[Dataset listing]
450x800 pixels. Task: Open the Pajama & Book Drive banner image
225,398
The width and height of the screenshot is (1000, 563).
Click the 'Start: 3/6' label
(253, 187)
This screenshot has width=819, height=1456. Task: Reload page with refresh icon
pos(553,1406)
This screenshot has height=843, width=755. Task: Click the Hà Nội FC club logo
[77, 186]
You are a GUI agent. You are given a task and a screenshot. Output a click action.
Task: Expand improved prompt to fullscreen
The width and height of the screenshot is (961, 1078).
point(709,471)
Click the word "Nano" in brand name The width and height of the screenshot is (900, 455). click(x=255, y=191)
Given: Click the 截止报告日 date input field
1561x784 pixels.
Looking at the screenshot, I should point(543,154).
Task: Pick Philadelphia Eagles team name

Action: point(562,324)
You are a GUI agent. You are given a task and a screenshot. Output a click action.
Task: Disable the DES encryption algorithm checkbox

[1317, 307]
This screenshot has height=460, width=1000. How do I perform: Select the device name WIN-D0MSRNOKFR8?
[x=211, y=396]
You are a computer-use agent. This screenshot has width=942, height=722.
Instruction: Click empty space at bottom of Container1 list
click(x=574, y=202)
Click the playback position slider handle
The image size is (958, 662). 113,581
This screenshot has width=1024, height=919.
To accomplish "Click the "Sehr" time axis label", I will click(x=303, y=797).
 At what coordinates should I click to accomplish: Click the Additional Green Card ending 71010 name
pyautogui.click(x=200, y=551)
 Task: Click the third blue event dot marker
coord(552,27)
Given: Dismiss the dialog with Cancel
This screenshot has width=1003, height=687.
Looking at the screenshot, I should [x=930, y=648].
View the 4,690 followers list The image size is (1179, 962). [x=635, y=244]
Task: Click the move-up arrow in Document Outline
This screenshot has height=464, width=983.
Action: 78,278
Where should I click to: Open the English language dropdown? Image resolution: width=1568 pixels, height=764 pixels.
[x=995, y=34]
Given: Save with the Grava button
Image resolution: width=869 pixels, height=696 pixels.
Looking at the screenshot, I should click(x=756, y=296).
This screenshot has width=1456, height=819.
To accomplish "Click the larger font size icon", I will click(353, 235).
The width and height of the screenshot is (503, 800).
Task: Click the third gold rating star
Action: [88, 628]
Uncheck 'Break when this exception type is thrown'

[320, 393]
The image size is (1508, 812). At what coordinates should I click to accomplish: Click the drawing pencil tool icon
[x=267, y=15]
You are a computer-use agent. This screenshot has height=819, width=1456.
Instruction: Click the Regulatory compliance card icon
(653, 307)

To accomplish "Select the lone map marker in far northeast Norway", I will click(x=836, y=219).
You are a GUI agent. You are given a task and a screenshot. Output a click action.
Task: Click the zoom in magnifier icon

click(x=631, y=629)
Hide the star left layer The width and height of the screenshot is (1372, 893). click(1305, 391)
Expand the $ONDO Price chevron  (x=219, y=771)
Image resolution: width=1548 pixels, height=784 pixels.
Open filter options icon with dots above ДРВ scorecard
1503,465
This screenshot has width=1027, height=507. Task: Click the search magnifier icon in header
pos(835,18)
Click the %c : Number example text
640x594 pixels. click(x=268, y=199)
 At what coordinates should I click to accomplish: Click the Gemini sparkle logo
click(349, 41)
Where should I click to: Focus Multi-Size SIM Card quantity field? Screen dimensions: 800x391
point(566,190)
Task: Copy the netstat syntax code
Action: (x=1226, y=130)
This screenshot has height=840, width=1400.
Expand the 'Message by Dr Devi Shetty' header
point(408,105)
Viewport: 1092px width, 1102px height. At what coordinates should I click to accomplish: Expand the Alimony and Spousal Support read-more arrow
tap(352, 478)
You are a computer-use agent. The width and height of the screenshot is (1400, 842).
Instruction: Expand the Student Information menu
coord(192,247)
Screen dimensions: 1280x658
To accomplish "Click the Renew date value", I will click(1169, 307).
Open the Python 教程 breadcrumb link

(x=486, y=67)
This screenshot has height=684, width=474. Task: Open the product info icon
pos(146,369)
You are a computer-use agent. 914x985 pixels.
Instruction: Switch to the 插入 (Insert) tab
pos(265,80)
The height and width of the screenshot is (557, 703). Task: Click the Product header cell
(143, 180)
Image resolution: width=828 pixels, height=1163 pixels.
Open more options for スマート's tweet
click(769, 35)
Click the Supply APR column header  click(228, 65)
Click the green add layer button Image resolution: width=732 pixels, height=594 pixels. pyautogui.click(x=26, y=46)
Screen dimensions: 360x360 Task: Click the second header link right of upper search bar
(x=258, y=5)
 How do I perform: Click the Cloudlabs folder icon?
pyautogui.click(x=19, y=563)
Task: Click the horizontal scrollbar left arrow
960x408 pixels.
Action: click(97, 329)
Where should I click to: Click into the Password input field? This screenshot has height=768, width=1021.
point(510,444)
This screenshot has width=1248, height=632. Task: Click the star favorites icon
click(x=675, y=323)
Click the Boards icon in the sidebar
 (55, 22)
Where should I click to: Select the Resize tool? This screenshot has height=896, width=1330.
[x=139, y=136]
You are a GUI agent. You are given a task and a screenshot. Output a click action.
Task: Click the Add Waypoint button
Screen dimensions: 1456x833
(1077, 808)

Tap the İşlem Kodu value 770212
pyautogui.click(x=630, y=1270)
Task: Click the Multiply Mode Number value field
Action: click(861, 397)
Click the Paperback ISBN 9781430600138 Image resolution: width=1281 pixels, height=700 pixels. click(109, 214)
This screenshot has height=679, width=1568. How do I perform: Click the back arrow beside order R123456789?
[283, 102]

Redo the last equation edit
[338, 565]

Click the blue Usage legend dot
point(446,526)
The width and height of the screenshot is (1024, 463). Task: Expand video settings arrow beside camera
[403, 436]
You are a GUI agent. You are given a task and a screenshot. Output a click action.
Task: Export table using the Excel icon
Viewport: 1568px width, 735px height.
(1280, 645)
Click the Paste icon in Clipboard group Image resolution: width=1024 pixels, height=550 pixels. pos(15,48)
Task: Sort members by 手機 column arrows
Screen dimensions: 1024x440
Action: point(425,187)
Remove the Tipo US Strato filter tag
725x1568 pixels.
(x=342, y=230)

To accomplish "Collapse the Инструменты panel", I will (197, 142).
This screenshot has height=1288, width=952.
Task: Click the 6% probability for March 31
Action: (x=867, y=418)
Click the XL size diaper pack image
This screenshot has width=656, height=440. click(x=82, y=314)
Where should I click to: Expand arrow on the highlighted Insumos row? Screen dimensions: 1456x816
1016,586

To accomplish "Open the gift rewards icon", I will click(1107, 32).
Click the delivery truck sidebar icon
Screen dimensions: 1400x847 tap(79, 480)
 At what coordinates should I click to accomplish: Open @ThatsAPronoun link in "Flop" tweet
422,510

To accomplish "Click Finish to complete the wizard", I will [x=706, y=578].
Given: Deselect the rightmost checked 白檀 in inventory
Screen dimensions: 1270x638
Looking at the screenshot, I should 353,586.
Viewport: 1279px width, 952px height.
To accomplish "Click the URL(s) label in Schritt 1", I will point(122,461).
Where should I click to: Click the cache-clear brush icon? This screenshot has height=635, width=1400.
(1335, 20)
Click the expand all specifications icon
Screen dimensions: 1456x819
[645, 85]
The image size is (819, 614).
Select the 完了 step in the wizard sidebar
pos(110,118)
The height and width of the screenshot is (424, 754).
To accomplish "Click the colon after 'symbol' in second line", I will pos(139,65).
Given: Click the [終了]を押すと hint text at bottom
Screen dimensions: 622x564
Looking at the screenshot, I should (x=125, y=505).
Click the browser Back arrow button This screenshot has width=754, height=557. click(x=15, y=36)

### Given exercise
Copy out the listing above word for word, from its first line down through the line that contains "pos(553,1406)", keeping both ends.

### Output for this task
450x800 pixels. Task: Open the Pajama & Book Drive banner image
225,398
The width and height of the screenshot is (1000, 563).
Click the 'Start: 3/6' label
(253, 187)
This screenshot has width=819, height=1456. Task: Reload page with refresh icon
pos(553,1406)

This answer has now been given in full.